2-) Davalının temyiz itirazlarının incelenmesinde; HMK"nun 26.maddesi hükmüne göre; Hakim, tarafların iddia, savunma ve talepleri ile bağlıdır. Kural olarak mahkemenin talepten fazlasına veya başka bir şeye hükmetmesi imkansızdır.
Açılan bir davada hakim istenilenden fazlasına veya başka bir şeye hükmedemez. Öğreti ve uygulamada taleple bağlılık olarak adlandırılan bu kural sadece sonuç istem yönünden değil, sonuç istemi oluşturulan her bir alacak kalemi yönünden de uygulanır.
492 Sayılı Harçlar Kanunu"nun 15. maddesine göre yargı harçları (1) sayılı tarifede yazılı işlerden değer ölçüsüne göre nispi esas üzerinden, işlemin nevi ve mahiyetine göre maktu esas üzerinden alınır. Aynı Yasa"nın 28/1. maddesinin a bendinde karar ve ilâm harcının dörtte birinin peşin geri kalanın kararın verilmesinden itibaren iki ay içinde ödeneceği hükmü yer almakta olup yine aynı Kanunu"nun 32. maddesinde yargı harçları ödenmedikçe müteakip işlemlerin yapılmayacağı emredici hükmü konulmuştur.
Somut olaya gelince; davacı tarafça, dava dilekçesinde, talep kısmında açıkça; başka bir yer kiralamaktan kaynaklı talep haklarının saklı tutulduğu belirtilerek, uğramış oldukları toplam 109.564,69TL zararının tahsilini istemiş ve bu miktar üzerinden harç yatırılmıştır. Mahkemece, sair taleplerin reddine denilerek, başka bir yer kiralamaktan kaynaklı 11 aylık fark kira bedeli 9.900TL"nin tahsiline karar verilmiştir.
Böylece davacının başka bir yere taşınmasından kaynaklı zararları yönünden bir talep ve harcı yatırılarak açılmış bir dava olmadığı halde talep aşılarak hüküm kurulmuştur.
O halde, mahkemece; yukarıda açıklanan maddi ve hukuki olgular dikkate alınmaksızın, taleple bağlılık kuralına aykırı olarak yazılı şekilde hüküm kurulması doğru görülmemiş, bu husus bozmayı gerektirmiştir.

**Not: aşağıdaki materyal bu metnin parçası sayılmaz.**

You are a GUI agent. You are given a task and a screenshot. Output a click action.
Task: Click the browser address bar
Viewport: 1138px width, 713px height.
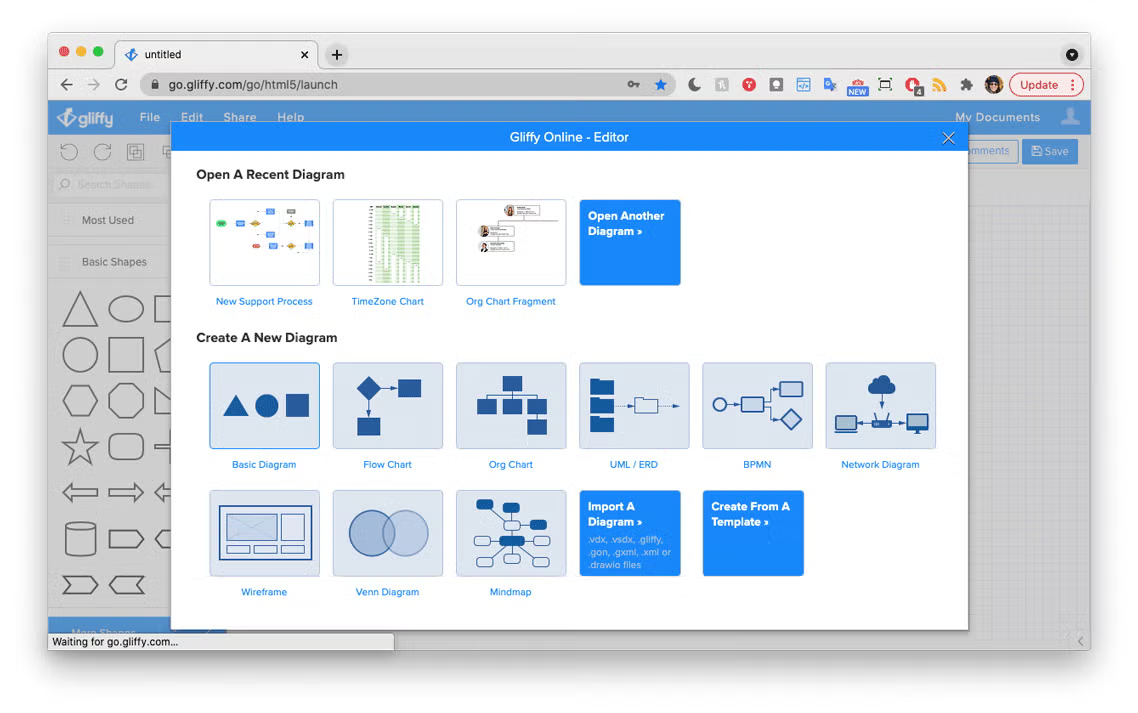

3-Bozma nedenine göre davalının diğer temyiz itirazlarının bu aşamada incelenmesine gerek görülmemiştir.
SONUÇ: Yukarıda birinci bendde açıklanan nedenlerle davacının tüm temyiz itirazlarının reddine, ikinci bentte açıklanan nedenlerle HUMK"nun 428. maddesi gereğince hükmün davalı yararına BOZULMASINA üçüncü bentte yazılı nedenlerle davalının diğer temyiz itirazlarının şimdilik incelenmesine yer olmadığına, peşin alınan temyiz harcının istek halinde temyiz eden davalıya iadesine, 6100 sayılı HMK"nun Geçici Madde 3 atfıyla 1086 sayılı HUMK"nun 440. maddesi gereğince kararın tebliğinden itibaren 15 günlük süre içinde karar düzeltme yolu açık olmak üzere, 15/09/2020 tarihinde oy birliğiyle karar verildi.